У какого-нибудь аула след теряется. Задача ваша кончена. Вам остается теперь не искать своих лошадей, а требовать от старшин этого аула, чтоб они приняли след. Если это вам удастся, – дело в шляпе: в силу круговой поруки, общество обязано или заплатить вам стоимость пропавших коней, или найти и выдать вора. Если нет, то вам приходится либо продолжать самостоятельно поиски, либо предоставить их полиции. И то, и другое, по местным условиям, довольно бесполезно, и только счастливая случайность может возвратить вам пропажу…
Между жизнью и смертью(История одной секунды)Место действия – вершина Куросцери, высокой горы, господствующей над аулом Казбек. Снежный шатер горы Казбек – как раз насупротив, через Терек, зубчатой стены Куросцери. Она бросается в глаза, благодаря двум бешеным речонкам – Куро и Каташуа, которые, зародившись на высоте слишком 8,000 футов над уровнем моря, двумя почти что отвесными полосами белой пены, летят по скатам и обрывам Куросцери и сливаются у её подножья в знаменитой Бешеной Балке, этой кормилице и поилице инженеров Военно-Грузинского шоссе. Поднимаются на Куросцери только охотники за турами да искатели горного хрусталя; гора богата его гнездами. Есть и медная руда. Казбекцы делают домашнюю утварь из своей меди.
Гостя в Казбеке, я узнал, что лучшие охотники аула – Сюмон, Фидо, Датико, Эстате и другой Эстате, торговец хрусталем, отправляются в долгую горную экспедицию. Я увязался с ними.

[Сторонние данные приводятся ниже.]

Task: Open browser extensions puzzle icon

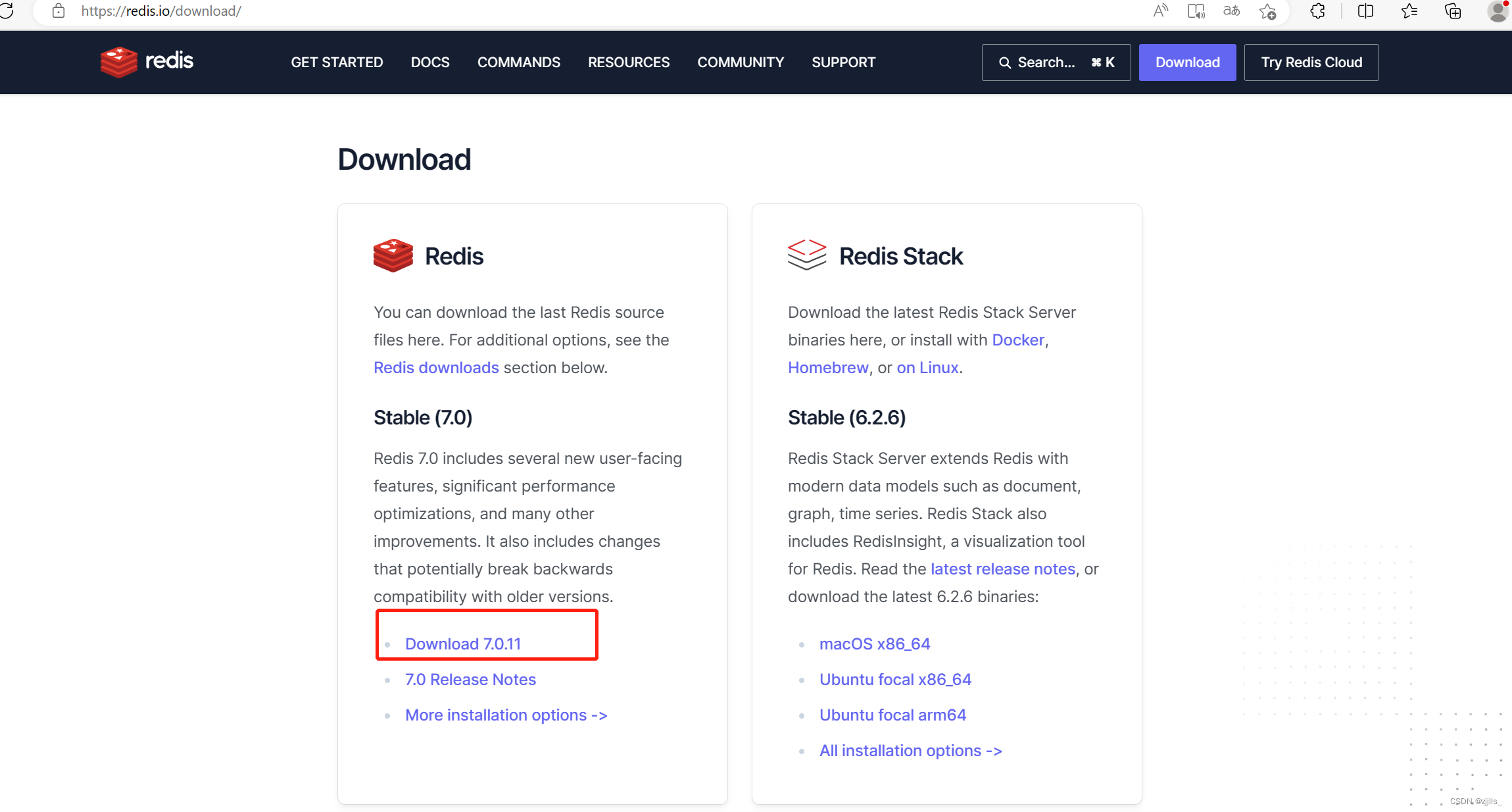Action: coord(1317,11)
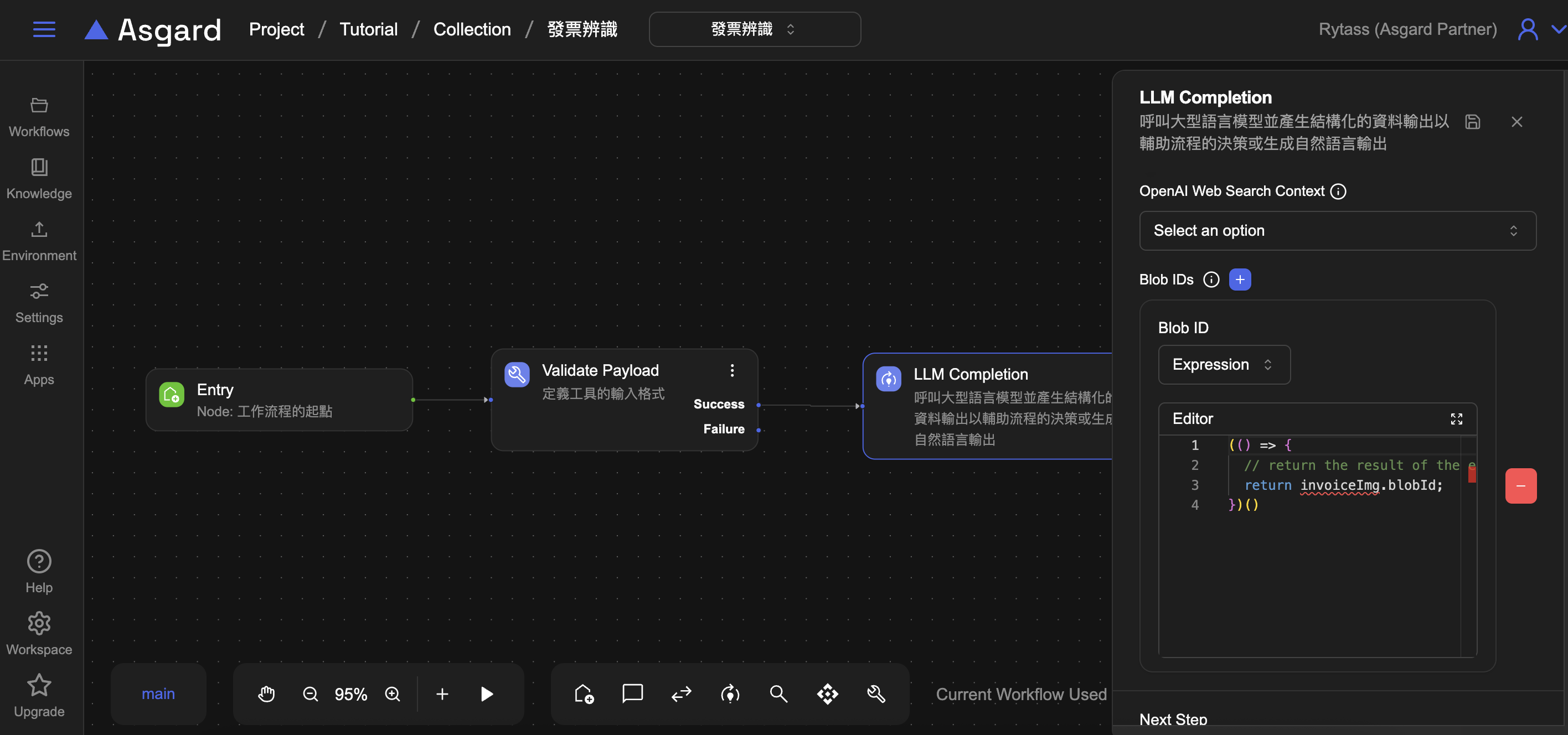
Task: Zoom out the workflow canvas
Action: [x=311, y=694]
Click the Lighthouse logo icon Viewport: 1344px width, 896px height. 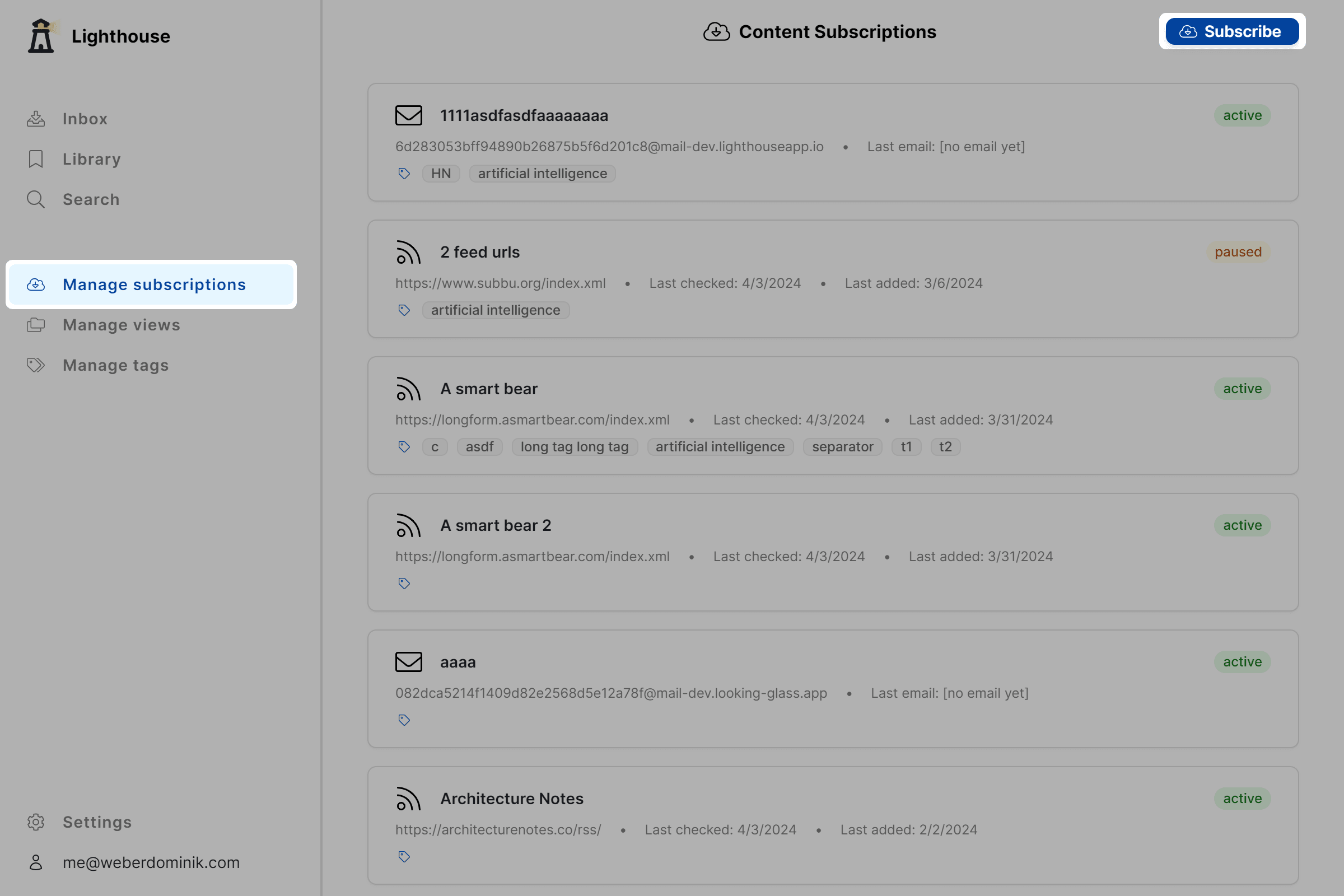pyautogui.click(x=41, y=36)

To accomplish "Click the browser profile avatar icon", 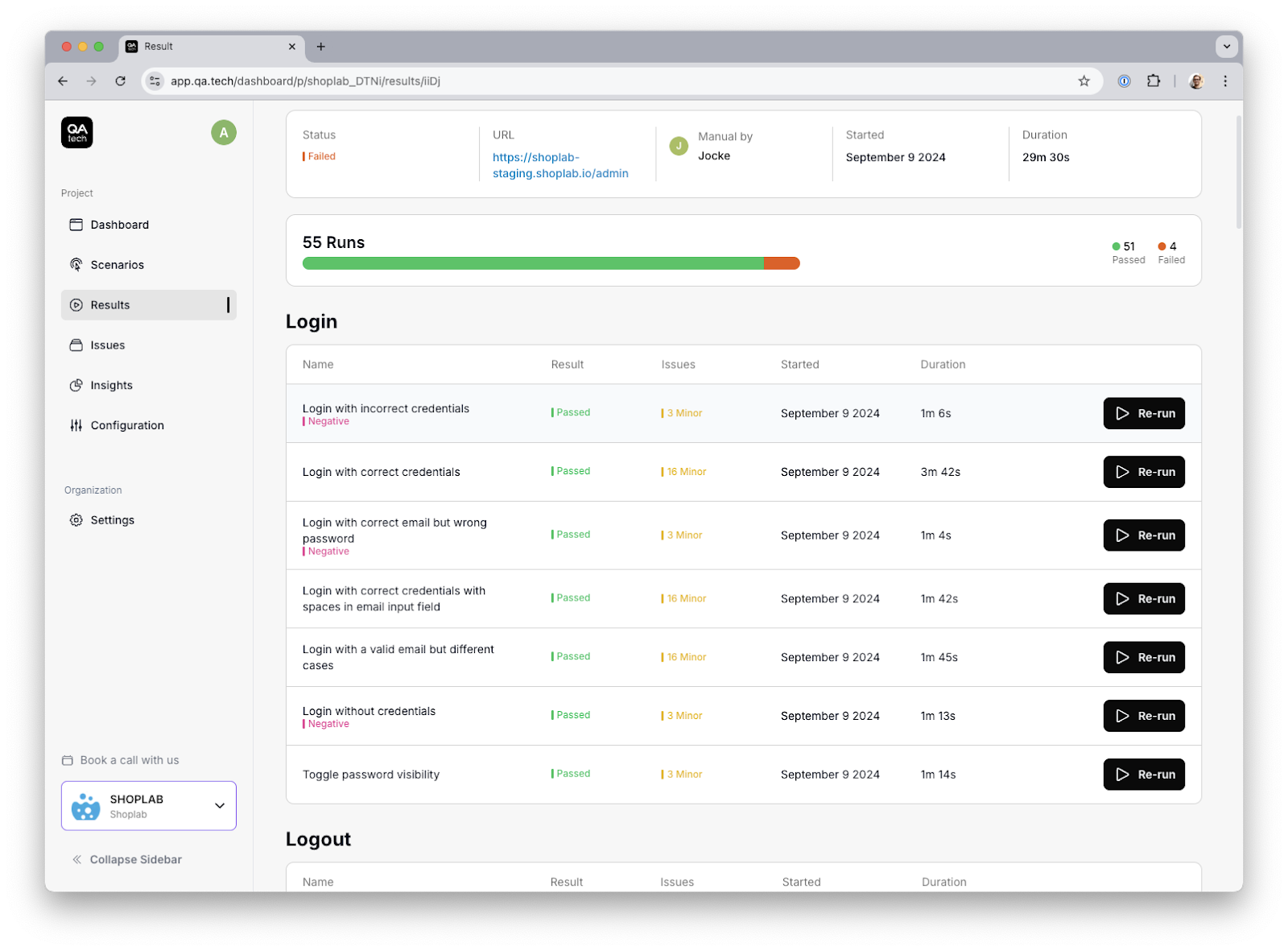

Сперва мы шли по руслам горных речонок, потом, перешли на какую-то тропу, скорей похожую на звериную, чем на человечью, проложенную по каменистому выступу – карнизу горы. Тропа поднималась зигзагами и, что ни поворот, то делалась уже. Туземцы – даром, что в бурках – шли по ней, как ни в чем не бывало; но я, хотя и одетый легче их, в удобную альпийскую куртку, сильно запыхался. Наконец футах в двухстах от вершины, карниз превратился в едва заметную ленту беловатого камня: обе ноги, сапог к сапогу, с трудом устанавливались на нем. Грузины перед тем, как вступить на карниз, сняли свои бурки и привязали их на спины трубками. Не сделал этого один лишь из них, – и пола его бурки болталась над пропастью, как черный парус. Отвес к верху, отвес вниз. В скале, немного выше человеческого роста, сделаны выбоины. Их вырубил когда-то отец того самого Сюмона, что ведет нас теперь, – такой же туробойца, как и сын; каждая вырубка стоила ему нескольких дней нечеловеческого труда, – буквально вися над пропастью, старик рисковал в эти трудные дни жизнью столько раз, что с подвигом его не сравнится самый отчаянный подвиг военной храбрости. Цепляясь за выбоины, мы кое-как проталкиваемся по карнизу гуськом, держась на расстоянии сажени друг от друга. Я иду вторым, следом за Сюмоном, вождем и лучшим ходоком компании, взявшей меня под свое покровительство. От трения о голый камень куртка моя, обновленная в долине, что называется, горит на теле: на вершину я взошел совсем оборванцем.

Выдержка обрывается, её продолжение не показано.